> **Requirement**:
Each entry needs to be duplicated exactly.

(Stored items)
----

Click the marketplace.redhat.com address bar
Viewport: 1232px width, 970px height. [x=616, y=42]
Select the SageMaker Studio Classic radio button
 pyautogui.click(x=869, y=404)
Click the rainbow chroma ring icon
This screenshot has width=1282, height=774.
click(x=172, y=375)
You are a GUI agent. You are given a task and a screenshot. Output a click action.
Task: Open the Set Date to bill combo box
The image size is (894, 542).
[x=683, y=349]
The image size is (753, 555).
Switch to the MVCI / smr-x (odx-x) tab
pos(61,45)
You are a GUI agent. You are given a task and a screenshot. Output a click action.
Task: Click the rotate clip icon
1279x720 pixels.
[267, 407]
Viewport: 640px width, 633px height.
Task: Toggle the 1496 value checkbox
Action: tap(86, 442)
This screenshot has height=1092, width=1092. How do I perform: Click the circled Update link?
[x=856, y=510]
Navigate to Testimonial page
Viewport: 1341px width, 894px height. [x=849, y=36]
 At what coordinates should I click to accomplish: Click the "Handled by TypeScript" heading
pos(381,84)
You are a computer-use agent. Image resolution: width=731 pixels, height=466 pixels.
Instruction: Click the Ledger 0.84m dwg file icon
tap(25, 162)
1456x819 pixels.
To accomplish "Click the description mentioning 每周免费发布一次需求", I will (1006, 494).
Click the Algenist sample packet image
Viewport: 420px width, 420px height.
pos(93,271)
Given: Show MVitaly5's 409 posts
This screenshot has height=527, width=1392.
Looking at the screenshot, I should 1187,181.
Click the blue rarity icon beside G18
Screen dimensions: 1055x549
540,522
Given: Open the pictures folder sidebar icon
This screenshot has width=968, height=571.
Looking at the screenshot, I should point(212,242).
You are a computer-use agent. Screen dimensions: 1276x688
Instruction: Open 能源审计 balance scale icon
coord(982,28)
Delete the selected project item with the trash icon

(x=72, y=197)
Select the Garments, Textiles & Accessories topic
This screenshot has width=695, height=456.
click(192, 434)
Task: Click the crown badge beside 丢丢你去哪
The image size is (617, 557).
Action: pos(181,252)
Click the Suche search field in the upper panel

----

> **Answer for the task**:
Click the marketplace.redhat.com address bar
Viewport: 1232px width, 970px height. [x=616, y=42]
Select the SageMaker Studio Classic radio button
 pyautogui.click(x=869, y=404)
Click the rainbow chroma ring icon
This screenshot has width=1282, height=774.
click(x=172, y=375)
You are a GUI agent. You are given a task and a screenshot. Output a click action.
Task: Open the Set Date to bill combo box
The image size is (894, 542).
[x=683, y=349]
The image size is (753, 555).
Switch to the MVCI / smr-x (odx-x) tab
pos(61,45)
You are a GUI agent. You are given a task and a screenshot. Output a click action.
Task: Click the rotate clip icon
1279x720 pixels.
[267, 407]
Viewport: 640px width, 633px height.
Task: Toggle the 1496 value checkbox
Action: tap(86, 442)
This screenshot has height=1092, width=1092. How do I perform: Click the circled Update link?
[x=856, y=510]
Navigate to Testimonial page
Viewport: 1341px width, 894px height. [x=849, y=36]
 At what coordinates should I click to accomplish: Click the "Handled by TypeScript" heading
pos(381,84)
You are a computer-use agent. Image resolution: width=731 pixels, height=466 pixels.
Instruction: Click the Ledger 0.84m dwg file icon
tap(25, 162)
1456x819 pixels.
To accomplish "Click the description mentioning 每周免费发布一次需求", I will (1006, 494).
Click the Algenist sample packet image
Viewport: 420px width, 420px height.
pos(93,271)
Given: Show MVitaly5's 409 posts
This screenshot has height=527, width=1392.
Looking at the screenshot, I should 1187,181.
Click the blue rarity icon beside G18
Screen dimensions: 1055x549
540,522
Given: Open the pictures folder sidebar icon
This screenshot has width=968, height=571.
Looking at the screenshot, I should point(212,242).
You are a computer-use agent. Screen dimensions: 1276x688
Instruction: Open 能源审计 balance scale icon
coord(982,28)
Delete the selected project item with the trash icon

(x=72, y=197)
Select the Garments, Textiles & Accessories topic
This screenshot has width=695, height=456.
click(192, 434)
Task: Click the crown badge beside 丢丢你去哪
The image size is (617, 557).
Action: pos(181,252)
Click the Suche search field in the upper panel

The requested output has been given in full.